Rares sont effectivement les ouvrages comme celui-ci à proposer un véritable examen critique de la responsabilité historique des Occidentaux et de l’héritage empoisonné des politiques coloniales des puissances mandataires française et britannique au Moyen-Orient ; ou encore des conséquences calamiteuses de l’intervention illégale des États-Unis en Irak de 2003.
S’il n’appelle pas l’Occident à la repentance, l’ouvrage de Tigrane Yégavian démontre que la solution d’une énième balkanisation de la région en entités ethnoconfessionnellement homogènes n’est pas la panacée. Il paraît pour l’auteur impossible sinon très difficile de parier sur la constitution d’un État chrétien dans la région, car il risquerait de n’être qu’un « bantoustan surmonté d’une croix aussi commode à garder qu’aisé à détruire. Asile illusoire dans l’instant, sûr charnier demain » (p. 27).
Le déclin des chrétiens d’Orient n’est pas irréversible
Le livre de Tigrane Yégavian n’est pas une nouvelle complainte évoquant le sempiternel calvaire des « chrétiens d’Orient » et des Yézidis. L’auteur se livre à une analyse historique sérieuse qui éclaire la situation actuelle. Certes, l’histoire se répète, même si les acteurs ne sont plus les mêmes. Les Occidentaux font preuve du même aveuglement que jadis et se caractérisent toujours par leur attitude opportuniste, oubliant les engagements pris vis-à-vis de leurs coreligionnaires et se laissant acheter par les promesses de juteux contrats d’armement par des régimes islamistes rétrogrades qui répandent partout à coup de pétrodollars une idéologie mortifère.
Mais l’auteur veut croire aussi que le déclin des chrétiens d’Orient n’est pas irréversible, car ces minorités survivent et se réorganisent dans un espace diasporique au gré des leurs multiples épisodes migratoires. Partout en Europe, en Amérique du Nord et jusqu’en Australie, leur identité se recompose, une nouvelle génération de militants émerge, s’adaptant aux situations nouvelles et exploitant avantageusement les technologies de l’information et de la communication pour conserver et entretenir la conscience nationale en diaspora.

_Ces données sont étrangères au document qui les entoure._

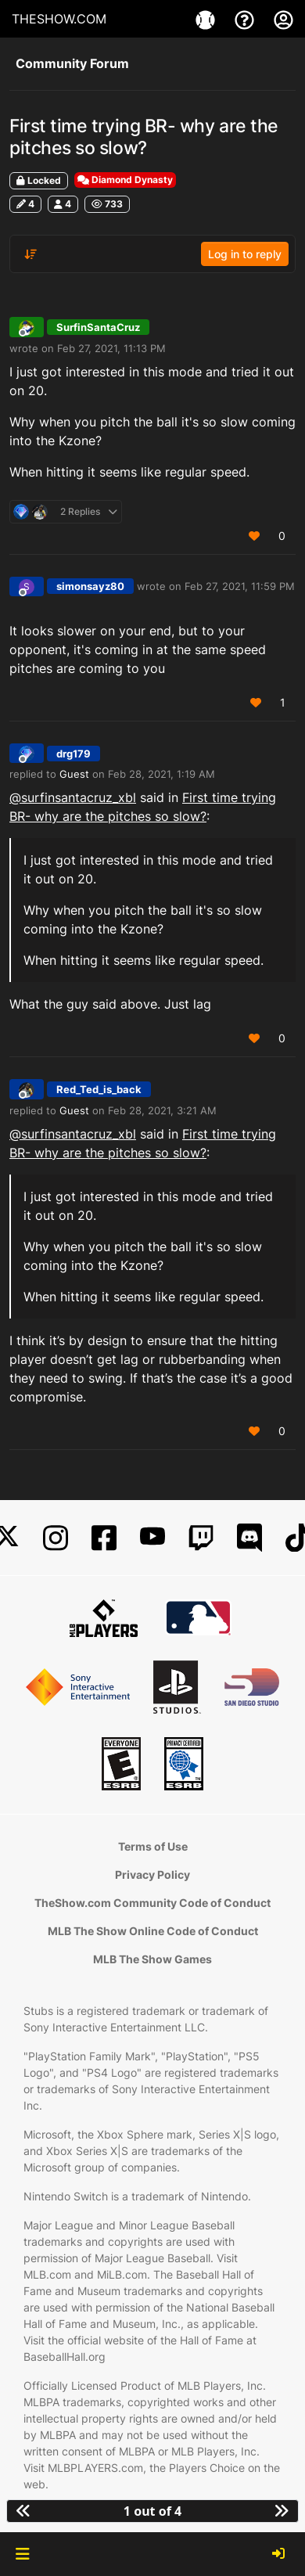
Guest (74, 774)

À ses yeux l’enjeu consiste à séculariser le fait minoritaire en Orient, traiter cette question sous l’angle de la défense des droits de l’homme et de la promotion de la diversité, condition première pour assurer la survie de ces groupes, la stabilité régionale et garantir la paix entre les deux rives du Mare Nostrum.
L’autre originalité de son ouvrage repose sur la responsabilité de certaines élites minoritaires dans leur propre malheur. On pense notamment aux élites arméniennes de l’Empire ottoman coupables de s’être fourvoyées avec les dirigeants jeunes-turcs planificateurs et exécuteurs du génocide de 1915. Et de dénoncer une « naïveté meurtrière », celle de croire aveuglément en la parole des représentants de la « Fille aînée de l’Église » comme ce fut le cas des Arméniens de Cilicie, tragiquement abandonnés à leur sort en 1921.
Et c’est là l’originalité de son approche que de faire dialoguer passé et présent afin de mieux saisir la réalité complexe de ces sociétés.
Minorités d’Orient, les oubliés de l’Histoire, Tigrane Yégavian, éditions du Rocher, 2019, 220 p., 14,90€ (à commander ici).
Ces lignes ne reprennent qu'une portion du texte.